Твен снова сделал все как надо и даже более того — получил от американского ученого исчерпывающую информацию, на основе которой советскими конструкторами был создан уникальный наземный прибор, применяемый до сих пор на военных аэродромах и в аэропортах крупных городов России и стран СНГ. За его создание группа разработчиков была удостоена звания лауреатов Государственной премии, но среди награжденных фамилии Семенова не было. "Се ля ви!" — как говорят французы. 

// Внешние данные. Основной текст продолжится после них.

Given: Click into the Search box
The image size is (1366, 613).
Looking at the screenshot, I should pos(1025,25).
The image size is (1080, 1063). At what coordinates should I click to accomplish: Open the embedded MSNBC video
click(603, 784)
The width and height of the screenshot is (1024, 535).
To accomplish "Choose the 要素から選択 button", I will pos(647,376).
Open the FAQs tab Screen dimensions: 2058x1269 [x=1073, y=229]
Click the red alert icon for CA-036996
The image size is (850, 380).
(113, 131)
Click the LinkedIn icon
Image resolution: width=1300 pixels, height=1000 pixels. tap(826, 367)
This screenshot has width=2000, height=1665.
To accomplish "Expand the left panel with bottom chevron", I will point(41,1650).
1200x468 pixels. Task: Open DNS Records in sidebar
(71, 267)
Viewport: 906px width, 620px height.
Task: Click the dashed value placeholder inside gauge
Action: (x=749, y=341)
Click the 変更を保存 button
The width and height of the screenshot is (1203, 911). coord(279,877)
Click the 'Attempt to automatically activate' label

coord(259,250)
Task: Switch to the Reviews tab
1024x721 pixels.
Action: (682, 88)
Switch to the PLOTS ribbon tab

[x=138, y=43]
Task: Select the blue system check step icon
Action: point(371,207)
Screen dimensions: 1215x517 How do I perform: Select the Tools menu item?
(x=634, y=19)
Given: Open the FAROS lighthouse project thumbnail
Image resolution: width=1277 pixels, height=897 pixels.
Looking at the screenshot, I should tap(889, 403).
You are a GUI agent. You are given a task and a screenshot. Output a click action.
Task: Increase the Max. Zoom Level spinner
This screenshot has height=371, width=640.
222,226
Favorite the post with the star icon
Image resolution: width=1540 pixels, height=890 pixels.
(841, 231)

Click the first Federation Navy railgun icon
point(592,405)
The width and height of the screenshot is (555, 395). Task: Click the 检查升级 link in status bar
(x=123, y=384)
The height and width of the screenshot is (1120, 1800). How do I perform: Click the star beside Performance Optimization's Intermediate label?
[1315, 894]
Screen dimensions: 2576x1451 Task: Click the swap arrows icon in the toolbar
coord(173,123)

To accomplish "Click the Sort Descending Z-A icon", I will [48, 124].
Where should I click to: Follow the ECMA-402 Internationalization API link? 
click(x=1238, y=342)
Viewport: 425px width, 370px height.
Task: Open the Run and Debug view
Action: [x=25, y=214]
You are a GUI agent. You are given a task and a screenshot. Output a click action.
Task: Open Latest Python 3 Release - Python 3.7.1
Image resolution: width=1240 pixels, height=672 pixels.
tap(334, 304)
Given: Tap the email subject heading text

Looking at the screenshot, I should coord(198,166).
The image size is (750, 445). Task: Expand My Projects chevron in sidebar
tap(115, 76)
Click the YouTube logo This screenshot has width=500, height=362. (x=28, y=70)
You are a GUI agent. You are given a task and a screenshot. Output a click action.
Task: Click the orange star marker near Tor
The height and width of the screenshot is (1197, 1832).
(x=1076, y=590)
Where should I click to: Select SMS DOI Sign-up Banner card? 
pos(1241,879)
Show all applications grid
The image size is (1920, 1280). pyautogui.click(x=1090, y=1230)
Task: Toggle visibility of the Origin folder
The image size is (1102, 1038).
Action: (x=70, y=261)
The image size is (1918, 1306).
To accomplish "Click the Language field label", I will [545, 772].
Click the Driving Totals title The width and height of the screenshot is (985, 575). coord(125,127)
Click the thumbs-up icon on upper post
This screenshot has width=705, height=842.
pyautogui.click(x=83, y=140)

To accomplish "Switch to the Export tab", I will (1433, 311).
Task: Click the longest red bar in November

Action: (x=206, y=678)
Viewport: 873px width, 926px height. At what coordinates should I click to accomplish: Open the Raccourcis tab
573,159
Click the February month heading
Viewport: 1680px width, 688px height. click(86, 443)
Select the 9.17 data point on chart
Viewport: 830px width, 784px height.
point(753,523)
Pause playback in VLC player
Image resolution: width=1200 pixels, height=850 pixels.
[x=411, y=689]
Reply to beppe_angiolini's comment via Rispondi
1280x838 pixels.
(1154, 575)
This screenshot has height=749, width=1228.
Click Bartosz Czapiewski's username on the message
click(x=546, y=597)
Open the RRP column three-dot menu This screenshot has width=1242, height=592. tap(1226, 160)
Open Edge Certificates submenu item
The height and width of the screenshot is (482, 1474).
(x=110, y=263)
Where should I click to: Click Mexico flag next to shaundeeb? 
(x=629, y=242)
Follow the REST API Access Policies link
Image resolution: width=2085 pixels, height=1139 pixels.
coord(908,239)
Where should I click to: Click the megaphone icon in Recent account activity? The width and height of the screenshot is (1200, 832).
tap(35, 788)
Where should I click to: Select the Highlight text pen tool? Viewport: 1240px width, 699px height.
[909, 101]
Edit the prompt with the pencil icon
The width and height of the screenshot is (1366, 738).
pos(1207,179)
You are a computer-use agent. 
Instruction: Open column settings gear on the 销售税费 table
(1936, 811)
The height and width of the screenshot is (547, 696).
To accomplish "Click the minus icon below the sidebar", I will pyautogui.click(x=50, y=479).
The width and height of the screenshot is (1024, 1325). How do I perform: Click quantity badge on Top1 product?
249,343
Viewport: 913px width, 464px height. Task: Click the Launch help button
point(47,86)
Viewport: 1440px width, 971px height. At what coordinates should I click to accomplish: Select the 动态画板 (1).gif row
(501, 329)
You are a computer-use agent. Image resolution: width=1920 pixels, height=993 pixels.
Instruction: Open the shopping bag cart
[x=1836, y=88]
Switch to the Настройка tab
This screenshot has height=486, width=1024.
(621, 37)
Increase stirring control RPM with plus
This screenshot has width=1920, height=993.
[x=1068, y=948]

 — Ну зачем тебе, пенсионеру, нужно было два дня возиться с этим американцем? Терять драгоценное время? Неужели ты не видишь, что на дворе теперь совсем другая погода, — упрекал Семенова новый друг по работе в книжном издательстве. 

 — Понимаешь, я не мог иначе! — ответил ему бывший разведчик Твен. — Разведка - это моя главная жизнь, остаюсь ей верен, несмотря на то, что был несправедливо отвергнут ею же и почти четверть века находился в опале. Я и теперь очень хочу, чтобы добываемые советскими разведчиками научно-технические идеи и реальные секреты претворялись в жизнь на благо нашего могучего СССР. 

Однако история рассудила по-иному. Она сделала крутой поворот и разрушила могучий СССР. Но об этом разведчику Семену Семенову не суждено было узнать. Он умер в 1986 г. И только недавно его имя заняло достойное место в экспозиции Кабинета истории российской внешней разведки.